#### REQUIRED TASK 1:
Rewrite the listing below, replacing "screenshot" with "screen capture" and keeping everything else the same. Leave the pictures out.

#### SELECTED TEXT:
-- start --

Friday (day 2) started off early with the Senatorial district caucus meetings. In general session #2 there were also speeches by Senator Kay Baliey Hutchison, Senator John Cornyn, and Texas Lieutenant Governor David Dewhurst. Senator Hutchison is retiring from her career in the Senate, and was greeted with much applause. However, when she began speaking, she repeatedly referred to Mitt Romney as the party nominee and sang his praises, so-to-speak, to the loud dissent of (presumed) Ron Paul supporters. May I take the time to remind the readers that currently the Republican party does not have a presidential nominee. Granted, Mitt Romney is and has been the leader in both popular vote and delegate count, but he is not the nominee. The nominee is not chosen until August in Tampa, Florida when the RNC meets to vote on that matter. That aside, Kay Bailey Hutchison has served the state of Texas in the U. S. Senate since 1991 and was the first woman to be elected to the Senate from the state of Texas.
After the speeches, the meeting was called to order. Reports were given from the permanent credentials committee, the agenda and supplemental rules were adopted, and reports were given from the permanent organization committee and permanent state nominating committee.
Following that, we, the Liberty Live Stream Team, continued conducting interviews. Unfortunately this time it was not without incident. We had been “borrowing,” admittedly without asking anyone, an unused kiosk. A grassroots club had rented the kiosk, but had not been using it since the first morning of the convention. As long as it was vacant we used it as a desk. When a representative of the club approached us, she asked if she could help, explaining that she was from the organization. We told her that if she needed us to move we would do so, and she said she would ask someone, walking away while she made a phone call. I never saw her again, but about five minutes later an employee of the Fort Worth Convention Center approached us quite boldly, telling us to move. His tone was hostile, but we calmly collected our things, explaining that we would move and provided no argument. It was a little nerve wracking, but we moved over to another hallway which was carpeted and actually provided better acoustics for conducting interviews.

-- end --

#### RECORDS TO PROCESS:

-- start --

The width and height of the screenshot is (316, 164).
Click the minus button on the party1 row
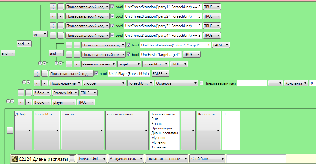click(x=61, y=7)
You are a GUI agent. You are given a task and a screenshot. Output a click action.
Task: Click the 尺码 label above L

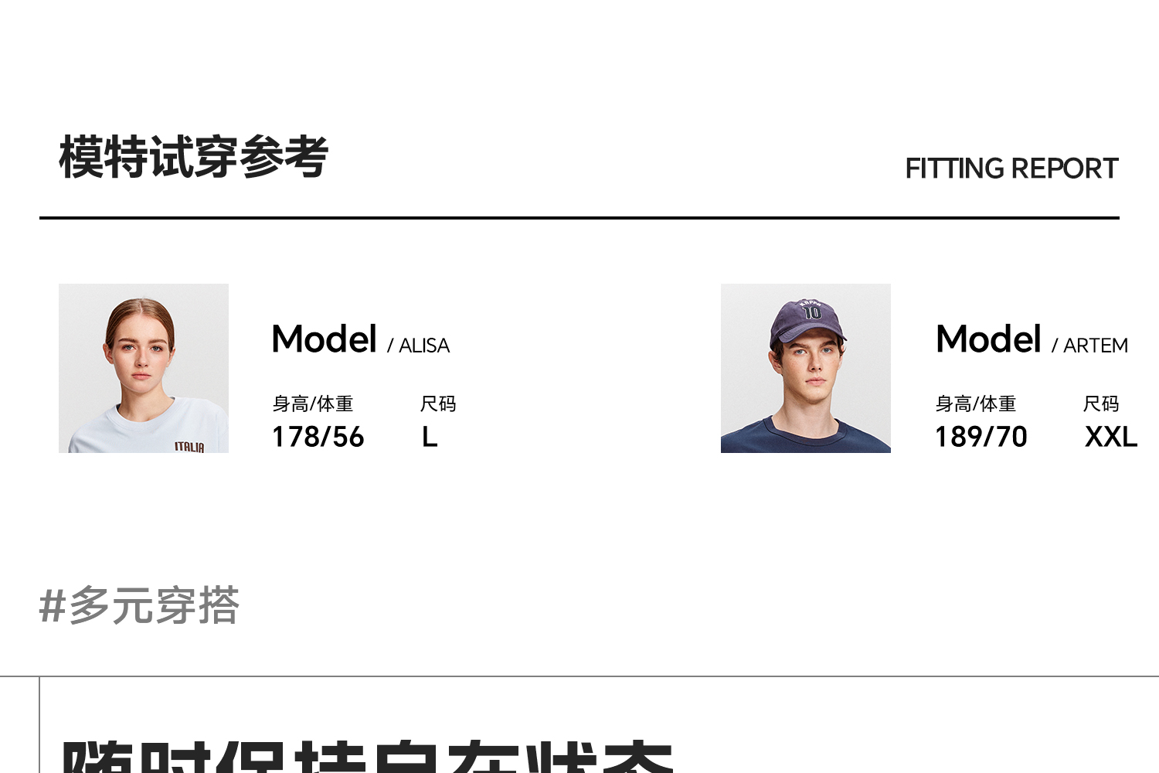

-- end --

#### REQUIRED TASK 2:
For each statement, say whether the account of the convention agrees with it. Answer yes or no, and quote the words from the account that decide it.
(a) Kay Bailey Hutchison was the first woman elected to the U.S. Senate from Texas.
(b) The Liberty Live Stream Team asked the grassroots club for permission before using its kiosk.
(c) The hallway the team moved to had worse acoustics for interviews.

#### COMPLETE ANSWER 1:
The width and height of the screen capture is (316, 164).
Click the minus button on the party1 row
click(x=61, y=7)
You are a GUI agent. You are given a task and a screen capture. Output a click action.
Task: Click the 尺码 label above L

#### COMPLETE ANSWER 2:
(a) Yes: "was the first woman to be elected to the Senate from the state of Texas"
(b) No: "admittedly without asking anyone"
(c) No: "actually provided better acoustics for conducting interviews"